Natural gas to the rescue
With the global shipyard business experiencing a multiyear drought, ship owners and builders alike are putting their hopes on an anticipated surge in future substantial natural-gas shipment expansion.
With shipbuilders cutting more than 20,000 jobs in the last year alone, future natural gas plus West Texas Intermediate oil shipments are indicating a turnaround in 2018 and thereafter. Contracts for vessels to transport liquified natural gas are picking up amid an absence of shale gas in the U.S. Also, increasingly stringent global curbs on pollution are pushing utilities and transportation operators even harder toward clean-burning fuel, wherever it is located.
Liquid natural gas is made by cooling natural gas until it becomes a liquid. This can be carried over long distances in specially built ships with insulated tanks. Annual global LNG production capacity is expected to increase 39% to 377 million tons by 2019, from 272 million tons last year. According to Royal Dutch Shell PLC estimates, shipments of LNG could rise as much as 5% a year from 2015 to 2030.
To move such mountains of fuel will necessitate 180 more vessels. According to experts, this would benefit shipbuilders with LNG expertise. This means that segment will benefit substantially from orders to be expected as early as the middle of this year’s third quarter.
Asia is the largest destination for LNG, with much of it bound for China and India. According to Shell’s LNG outlook, China’s gas demand is expected to more than double to 450 billion cubic meters by 2030. Earlier this year, China said it plans to halt, delay or eliminate 50 gigawatts of coal-fired powered projects as part of its move to clean the smog-choking cities from Beijing to Xi’an.
The world’s three biggest shipyards, all based in South Korea, control as much as 80% of the LNG tanker market. But the entire industry will benefit substantially from this growing demand of natural gas. This couldn’t come at a more propitious time for South Korean shipyards that have had to cut back production and slash employment. In a sense, the upcoming wave of incoming orders — expected soon — could be lifesavers for some of the most concentrated shipyards in the world.
To them, the anticipated tidal wave of orders is coming at a time when access to staying in business and maintaining access to debt coverage will depend on such orders manifesting before the end of the year.
Oil and gas expansion
While energy in general, but oil specifically, has caught the attention of derivative users and investors alike since the big price break in mid-2014, it helps to know this continuously expanding energy sector comprises three major elements:
1) Upstream. Major companies, such as Exxon Mobil, Chevron and Conoco Phillips dominate exploration and production, including natural gas, which no longer is flared off, as its global usage has multiplied in recent years.
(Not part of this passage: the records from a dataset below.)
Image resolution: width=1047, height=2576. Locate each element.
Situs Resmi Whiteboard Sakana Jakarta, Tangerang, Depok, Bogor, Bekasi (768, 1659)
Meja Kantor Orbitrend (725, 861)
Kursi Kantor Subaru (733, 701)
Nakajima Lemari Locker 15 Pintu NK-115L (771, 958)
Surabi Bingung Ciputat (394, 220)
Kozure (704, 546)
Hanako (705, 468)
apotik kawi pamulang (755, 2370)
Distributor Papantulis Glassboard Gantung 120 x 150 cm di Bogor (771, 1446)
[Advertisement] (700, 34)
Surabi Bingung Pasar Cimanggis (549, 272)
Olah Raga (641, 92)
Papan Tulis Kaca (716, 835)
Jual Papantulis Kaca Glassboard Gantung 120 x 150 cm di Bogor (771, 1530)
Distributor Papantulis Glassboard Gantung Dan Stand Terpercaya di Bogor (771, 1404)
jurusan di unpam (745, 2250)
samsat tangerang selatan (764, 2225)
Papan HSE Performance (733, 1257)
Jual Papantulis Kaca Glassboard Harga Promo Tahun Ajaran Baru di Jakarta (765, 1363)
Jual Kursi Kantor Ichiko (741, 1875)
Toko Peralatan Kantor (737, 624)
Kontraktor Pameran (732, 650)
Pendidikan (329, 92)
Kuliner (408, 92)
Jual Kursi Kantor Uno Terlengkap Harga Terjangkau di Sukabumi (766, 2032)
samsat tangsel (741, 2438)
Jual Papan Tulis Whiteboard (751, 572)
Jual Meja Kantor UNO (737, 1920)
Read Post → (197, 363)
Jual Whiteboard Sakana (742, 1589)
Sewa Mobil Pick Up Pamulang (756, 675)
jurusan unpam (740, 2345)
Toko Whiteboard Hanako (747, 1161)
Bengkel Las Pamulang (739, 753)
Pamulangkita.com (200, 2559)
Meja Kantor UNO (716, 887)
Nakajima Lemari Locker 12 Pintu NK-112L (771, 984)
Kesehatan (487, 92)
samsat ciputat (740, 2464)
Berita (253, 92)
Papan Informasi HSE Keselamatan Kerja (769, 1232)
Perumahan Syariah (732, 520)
2) Midstream business covers the transport of oil and gas, primarily though pipelines from the production site to processing plants, storage facilities and end-user locations. An increasing number of these companies have structured themselves as master limited partnerships (MLPs), which have the benefit of tax-advantaged income.
3) Downstream usually refers to refining where conversion to finished product occurs. Interestingly, falling oil prices are bad for upstream, but good for refining margins. A good example is Valero (NYSE: VLO), which benefitted in 2014 as oil prices collapsed, but refineries had to pay more as per-barrel oil prices went up in the last year.
The industry’s corporate leadership is headed by the two major U.S. companies that encompass all the segments, including upstream, midstream and downstream. While similar, in the fact the “biggies” cover all aspects of energy development, the difference is their area of focus.
When focusing on Texas’ huge Permian Basin, Diamondback Energy (Nasdaq: FANG) derived 89% of its 2016 revenues from crude oil sales. In contrast, Rice Energy (NYSE: RICE), primarily active in the Appalachian Basin, generated practically all its 2016 revenues from natural gas.
But in looking at the immediate future of oil and gas, and its impact on U.S. revenue growth, the lifting of the 1974 oil embargo has opened up substantial export shipments of light West Texas Intermediate from the U.S., primarily to Asian refineries. These prefer the more limited conversion costs necessary rather than Brent crude, primarily emanating from the huge production capabilities of the Mideast, the North Sea and Venezuela.
The overall outlook for extensive expansion of oil and natural gas has been exceptionally embraced by the Trump administration, which has downplayed obsessive climate control legislation and indicated vastly increased support to fossil fuels (coal, oil and natural gas) with lesser advantages to renewables.
In looking forward to 2018 and beyond, the primary energy sector as a whole, especially natural gas, appears as safe production targets for years to come.